(AVAILABLE DATA)

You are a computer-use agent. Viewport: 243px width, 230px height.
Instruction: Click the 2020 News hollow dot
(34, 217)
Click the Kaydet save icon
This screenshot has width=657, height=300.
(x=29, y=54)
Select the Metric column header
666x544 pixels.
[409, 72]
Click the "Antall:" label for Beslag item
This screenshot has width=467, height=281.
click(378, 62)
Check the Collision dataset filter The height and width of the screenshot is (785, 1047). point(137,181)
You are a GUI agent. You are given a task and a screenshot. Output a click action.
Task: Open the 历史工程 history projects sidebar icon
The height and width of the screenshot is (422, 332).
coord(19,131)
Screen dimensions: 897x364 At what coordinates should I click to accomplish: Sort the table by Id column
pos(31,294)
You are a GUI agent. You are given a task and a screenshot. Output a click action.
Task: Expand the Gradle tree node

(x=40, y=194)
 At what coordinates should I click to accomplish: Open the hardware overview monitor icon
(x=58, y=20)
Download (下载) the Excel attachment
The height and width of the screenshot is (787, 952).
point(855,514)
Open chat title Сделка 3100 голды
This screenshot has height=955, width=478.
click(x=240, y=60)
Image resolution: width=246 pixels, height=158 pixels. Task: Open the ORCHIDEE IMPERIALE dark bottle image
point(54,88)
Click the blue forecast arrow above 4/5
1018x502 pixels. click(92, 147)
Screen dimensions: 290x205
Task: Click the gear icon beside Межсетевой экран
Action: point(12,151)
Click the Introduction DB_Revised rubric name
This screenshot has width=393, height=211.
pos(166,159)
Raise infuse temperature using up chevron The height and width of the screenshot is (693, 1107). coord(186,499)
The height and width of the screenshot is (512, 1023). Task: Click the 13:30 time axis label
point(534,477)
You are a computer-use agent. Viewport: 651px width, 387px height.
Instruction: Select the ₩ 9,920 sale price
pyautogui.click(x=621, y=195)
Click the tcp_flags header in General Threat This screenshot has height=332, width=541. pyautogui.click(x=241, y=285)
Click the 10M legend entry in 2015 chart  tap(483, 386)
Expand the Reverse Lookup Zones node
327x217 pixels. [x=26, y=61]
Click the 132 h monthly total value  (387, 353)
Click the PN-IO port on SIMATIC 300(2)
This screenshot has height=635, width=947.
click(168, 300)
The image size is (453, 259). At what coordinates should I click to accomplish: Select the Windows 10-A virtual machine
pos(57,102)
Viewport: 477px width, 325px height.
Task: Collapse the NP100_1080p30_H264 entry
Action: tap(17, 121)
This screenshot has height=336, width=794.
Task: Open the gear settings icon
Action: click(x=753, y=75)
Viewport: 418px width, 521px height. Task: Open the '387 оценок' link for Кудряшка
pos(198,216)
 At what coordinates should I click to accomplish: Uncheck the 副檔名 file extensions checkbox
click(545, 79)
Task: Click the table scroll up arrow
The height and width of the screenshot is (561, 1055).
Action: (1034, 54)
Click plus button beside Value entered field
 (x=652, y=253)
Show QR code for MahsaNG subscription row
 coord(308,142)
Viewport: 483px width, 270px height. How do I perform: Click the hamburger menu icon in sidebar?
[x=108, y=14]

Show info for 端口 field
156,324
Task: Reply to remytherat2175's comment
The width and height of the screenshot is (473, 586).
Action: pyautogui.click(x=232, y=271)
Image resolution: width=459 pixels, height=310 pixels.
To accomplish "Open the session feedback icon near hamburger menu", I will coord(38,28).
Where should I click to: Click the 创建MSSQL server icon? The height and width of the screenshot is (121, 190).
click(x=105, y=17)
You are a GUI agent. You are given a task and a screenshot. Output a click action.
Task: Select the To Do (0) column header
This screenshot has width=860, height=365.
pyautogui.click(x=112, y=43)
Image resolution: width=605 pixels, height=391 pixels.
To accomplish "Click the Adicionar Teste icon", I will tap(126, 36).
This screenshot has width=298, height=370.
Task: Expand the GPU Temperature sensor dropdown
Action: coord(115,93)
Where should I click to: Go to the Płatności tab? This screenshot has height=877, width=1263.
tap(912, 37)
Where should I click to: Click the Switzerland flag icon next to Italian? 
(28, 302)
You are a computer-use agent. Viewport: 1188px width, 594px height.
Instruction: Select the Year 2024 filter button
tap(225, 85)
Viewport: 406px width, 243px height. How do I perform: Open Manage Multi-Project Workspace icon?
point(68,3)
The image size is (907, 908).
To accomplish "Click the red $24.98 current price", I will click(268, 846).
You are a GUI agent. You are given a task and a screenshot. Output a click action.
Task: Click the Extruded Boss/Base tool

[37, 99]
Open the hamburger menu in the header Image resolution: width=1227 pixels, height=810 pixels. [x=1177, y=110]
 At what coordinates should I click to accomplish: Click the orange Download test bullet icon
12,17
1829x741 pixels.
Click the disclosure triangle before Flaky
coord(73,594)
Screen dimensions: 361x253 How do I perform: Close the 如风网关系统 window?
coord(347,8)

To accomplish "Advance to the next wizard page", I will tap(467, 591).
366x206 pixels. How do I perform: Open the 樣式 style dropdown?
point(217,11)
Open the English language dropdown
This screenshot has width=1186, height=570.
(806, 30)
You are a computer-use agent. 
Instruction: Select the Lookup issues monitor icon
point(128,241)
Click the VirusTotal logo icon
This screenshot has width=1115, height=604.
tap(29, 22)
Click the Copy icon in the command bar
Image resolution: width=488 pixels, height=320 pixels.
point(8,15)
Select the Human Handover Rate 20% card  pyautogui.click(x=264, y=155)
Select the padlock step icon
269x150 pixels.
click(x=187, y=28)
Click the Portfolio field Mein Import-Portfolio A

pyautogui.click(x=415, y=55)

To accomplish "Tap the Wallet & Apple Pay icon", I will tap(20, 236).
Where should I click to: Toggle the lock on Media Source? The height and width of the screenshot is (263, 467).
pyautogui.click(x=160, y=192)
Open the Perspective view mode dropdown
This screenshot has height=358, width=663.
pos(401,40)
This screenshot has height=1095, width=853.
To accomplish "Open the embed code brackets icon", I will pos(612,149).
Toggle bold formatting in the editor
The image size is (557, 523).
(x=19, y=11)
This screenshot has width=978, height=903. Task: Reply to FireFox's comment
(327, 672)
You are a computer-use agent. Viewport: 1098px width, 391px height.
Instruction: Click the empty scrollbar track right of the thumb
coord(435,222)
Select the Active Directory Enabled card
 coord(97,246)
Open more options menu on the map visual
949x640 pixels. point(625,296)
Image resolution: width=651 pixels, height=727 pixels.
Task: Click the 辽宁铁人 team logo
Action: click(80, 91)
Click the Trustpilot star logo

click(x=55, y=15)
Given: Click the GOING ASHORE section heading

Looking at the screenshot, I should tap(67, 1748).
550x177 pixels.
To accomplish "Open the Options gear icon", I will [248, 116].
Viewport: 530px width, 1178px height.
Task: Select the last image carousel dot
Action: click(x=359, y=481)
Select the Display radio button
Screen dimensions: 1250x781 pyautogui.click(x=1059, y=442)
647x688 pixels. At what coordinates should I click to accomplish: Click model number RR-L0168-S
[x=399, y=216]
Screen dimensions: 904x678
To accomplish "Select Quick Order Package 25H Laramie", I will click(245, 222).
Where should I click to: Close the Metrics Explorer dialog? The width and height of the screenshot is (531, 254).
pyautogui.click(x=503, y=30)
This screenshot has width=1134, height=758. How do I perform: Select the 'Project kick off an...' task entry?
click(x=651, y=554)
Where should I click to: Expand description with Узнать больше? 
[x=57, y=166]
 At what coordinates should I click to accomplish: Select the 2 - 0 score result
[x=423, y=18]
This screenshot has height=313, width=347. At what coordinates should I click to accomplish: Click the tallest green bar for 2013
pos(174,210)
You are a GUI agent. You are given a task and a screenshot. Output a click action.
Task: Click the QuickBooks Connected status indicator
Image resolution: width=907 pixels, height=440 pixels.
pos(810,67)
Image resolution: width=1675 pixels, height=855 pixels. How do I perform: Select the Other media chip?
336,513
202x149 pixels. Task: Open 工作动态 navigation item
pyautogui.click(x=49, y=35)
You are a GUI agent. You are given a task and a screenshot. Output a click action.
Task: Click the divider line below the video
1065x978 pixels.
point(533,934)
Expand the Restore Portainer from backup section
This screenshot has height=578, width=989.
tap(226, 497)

(End AVAILABLE DATA)

_DIRECTIONS_
Your reply must consist solely of the number of lines in the data that contain the word "computer".

_REPLY_
5